"La conférence sur la paix, la réconciliation et le développement du Kasaï était une mascarade", selon la professeure Joséphine Bitota

Une cinquantaine de miliciens Kamuina Nsapu rendus aux autorités militaires à Kananga.

Intervenant à l'atelier de réflexion sur la réconciliation dans l'espace Kasaï, la professeure Joséphine Bitota, rectrice de l'Université du Kasaï (UKA), a planché sur la responsabilité de l'État dans le drame du Kasaï.

Joséphine Bitota critique la conférence sur la paix, la réconciliation et le développement du Kasaï, organisée en septembre 2018 sur l’initiative de Joseph Kabila.

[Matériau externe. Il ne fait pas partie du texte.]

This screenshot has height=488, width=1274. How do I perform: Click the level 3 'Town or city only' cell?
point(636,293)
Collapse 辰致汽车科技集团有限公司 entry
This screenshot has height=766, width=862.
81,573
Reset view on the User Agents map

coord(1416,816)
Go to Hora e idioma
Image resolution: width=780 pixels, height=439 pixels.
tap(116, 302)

"On peut dire que c'était une mascarade pour laquelle l'État a déboursé des sommes énormes. Cette conférence a été animée en grande partie par des experts venus d'ailleurs avec des théories bien ficelées, écartant des gens sur terrain qui pouvaient, à partir du vécu, apporter des éléments importants dans la consolidation de la paix au Kasaï. Les mauvaises langues disent même que ce n'était qu'une occasion de sortir l'argent de la caisse de l'État et se le partager", déclare la professeure.

Joséphine Bitota qualifie de précaire le calme qui règne dans le Kasaï.

"Il n'y a pas de paix au Kasaï. Les violences peuvent resurgir à tout moment car les plaies saignent encore et aucun mécanisme n'est toujours mis en place pour panser et cicatriser ces plaies", ajoute-t-elle craignant en même temps de nouvelles violences.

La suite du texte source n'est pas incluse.